Your English is fine. That person was violating HN rules about snark (“Be kind. Don't be snarky. Converse curiously; don't cross-examine. Edit out swipes.”)

Learned that rule the hard way. It’s crucial to the success of HN and I am grateful dang corrected me.


I don't see a rule where joking is prohibited. People sure love their buzzwords though. Must bring them a feeling of synergy in these unprecedented times :)

Glad that at least a few people above got the joke


Did I mention joking?


In your list of prohibited items? No. That's my point.


Default for the last 24 years according to https://github.com/openssh/openssh-portable/blame/385ecb31e1...


I've found myself to be much more comfortable to just define all my private keys in ~/.ssh/config on a host-by-host basis.


AFAIK, this doesn't solve the SSH agent problem - the problem is the agent has access to all of those keys regardless of the host you connect to.

So forwarding your SSH agent means an administrator of the system you're connected to could use any of those host keys loaded in the agent to connect to their associated machine.


> There are no trusted hosts.

...your own (headless) server that's in the same room as you, when you're using your laptop as a thin-client for it?


Depending on what it's serving, and how up to date it is, and who else is on that network and can access the server, and who else can come into that same room when you're not there, and from where you get the software that you install on that server... it might be less trustworthy than you think.


But if that's your standard then the laptop you're connecting from is not trusted either, and then you're not even allowed to use your own keys.

You're allowed to draw sensible boundaries.


With all these recent exploits, I wouldn't even be 100% sure of that.


But if I can't trust even that host, I also can't trust the host I'm working on and which doesn't need agent forwarding to access my SSH agent.


Trusting one host is safer than trusting two hosts.

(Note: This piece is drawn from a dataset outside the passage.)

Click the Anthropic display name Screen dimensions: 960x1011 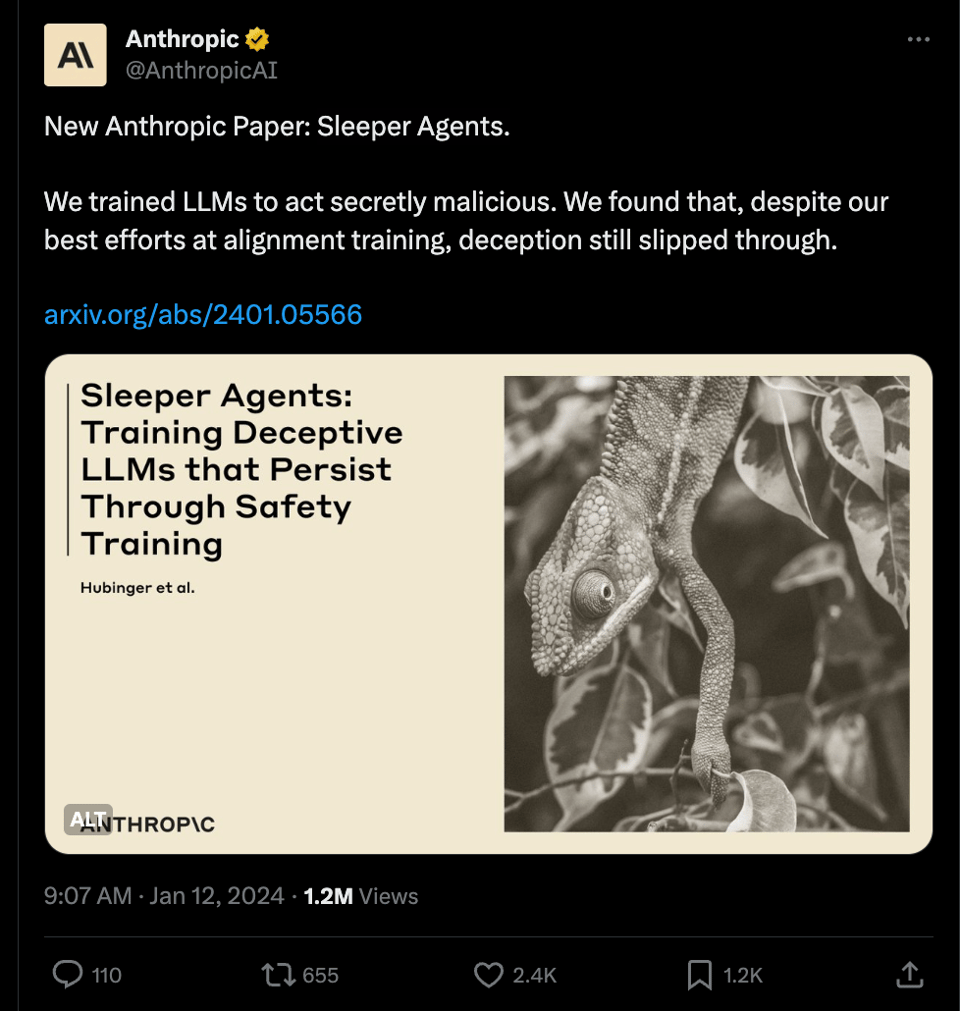pos(182,40)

This is where certs are nice, sign one every morning with a 8/12 hour TTL


Interesting idea. Does need some automation though to make it practical irl.

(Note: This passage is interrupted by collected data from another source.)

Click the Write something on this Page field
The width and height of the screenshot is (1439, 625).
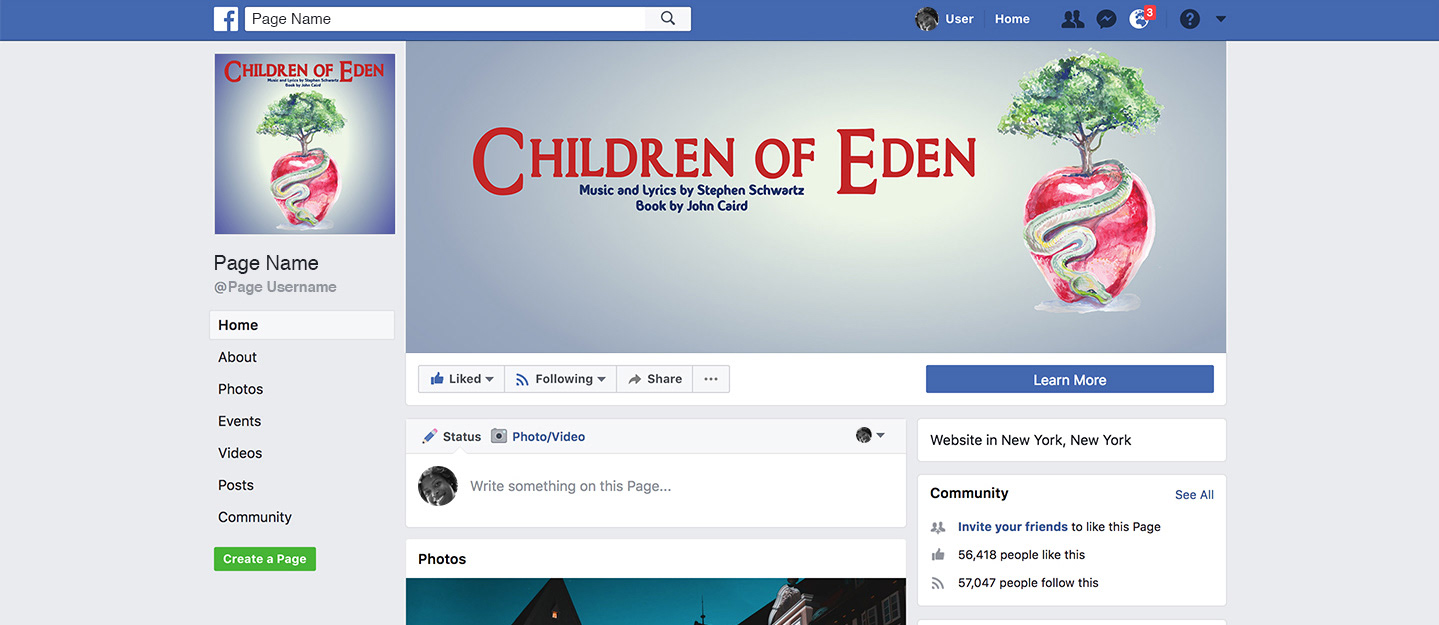pyautogui.click(x=680, y=486)
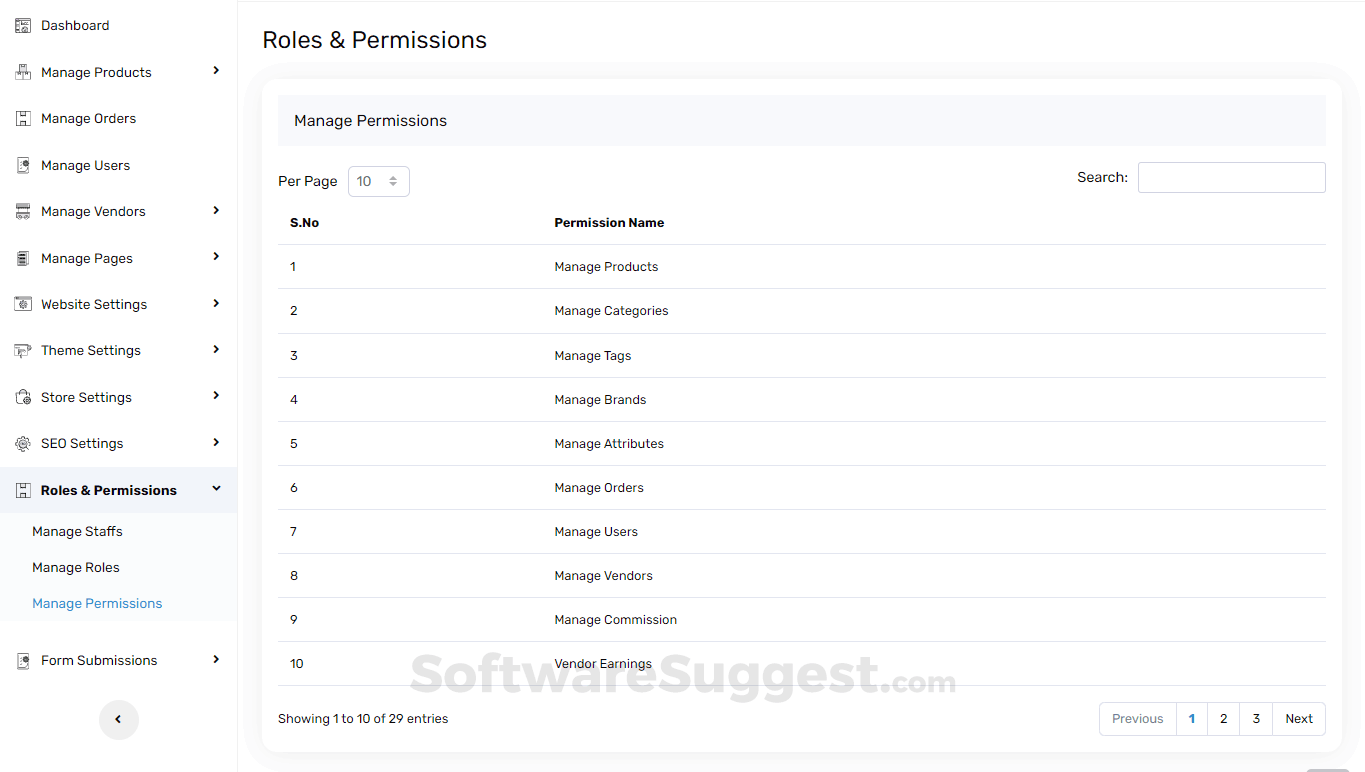Click the Manage Users icon
Screen dimensions: 1365x772
tap(21, 164)
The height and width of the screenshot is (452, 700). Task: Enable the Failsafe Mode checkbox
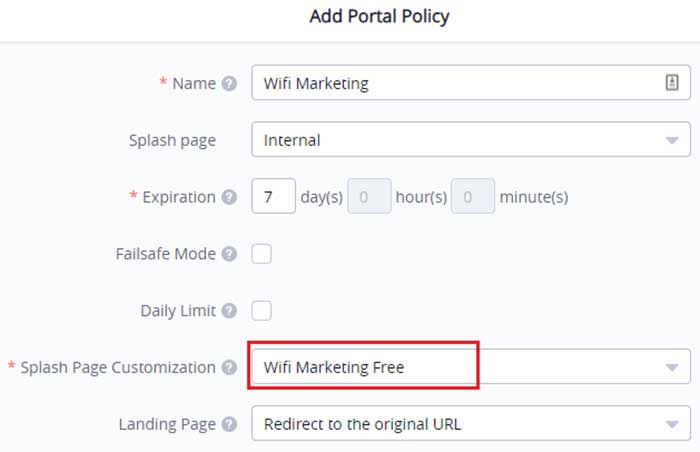(x=261, y=254)
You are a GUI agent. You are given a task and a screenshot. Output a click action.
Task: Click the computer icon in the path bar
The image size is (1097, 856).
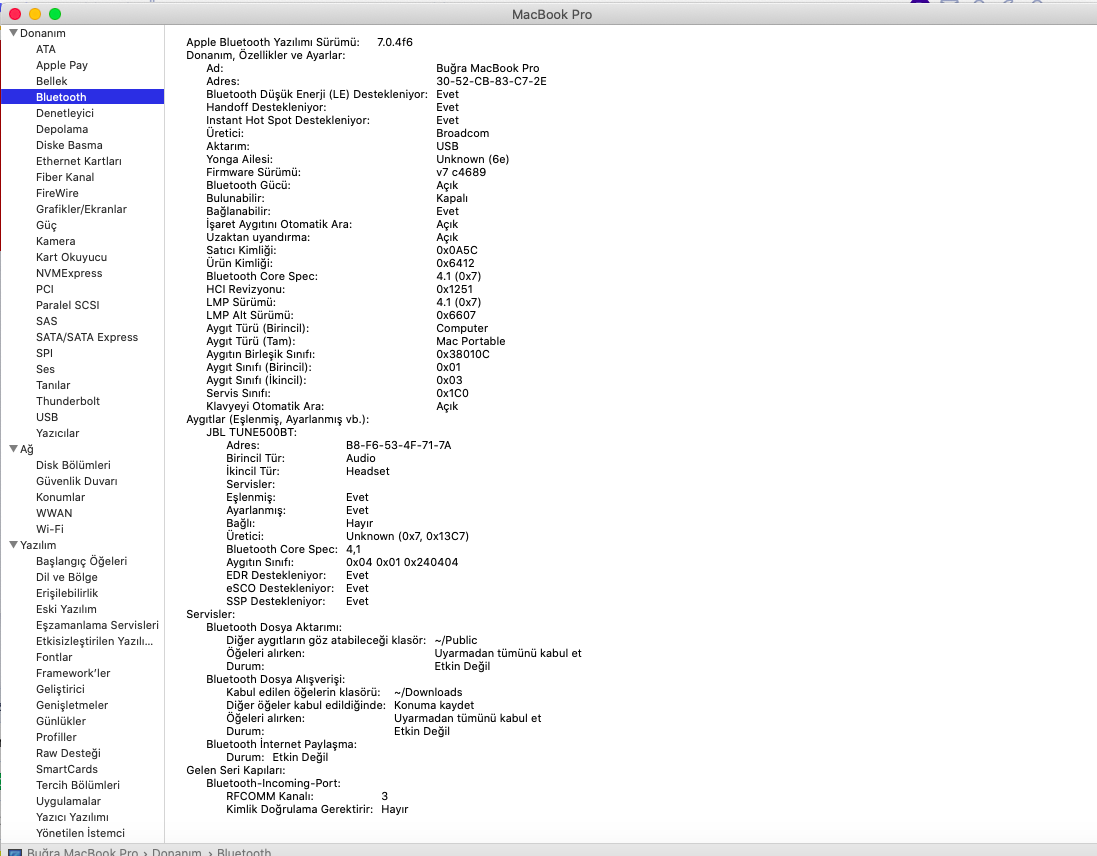click(x=15, y=852)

I was really hoping the next sudo replacement would borrow heavily on root as role[0] (if not being root as role). Feels like a missed opportunity to not use capabilities.

[0]: https://www.sciencedirect.com/science/article/pii/S016740482...


Capabilities aren't guaranteed to be present, and in a lot of high-security situations aren't available (though obviously you could say that about sudo too)


Sounds exciting and might be obvious, but where will I find systemd and not capabilities?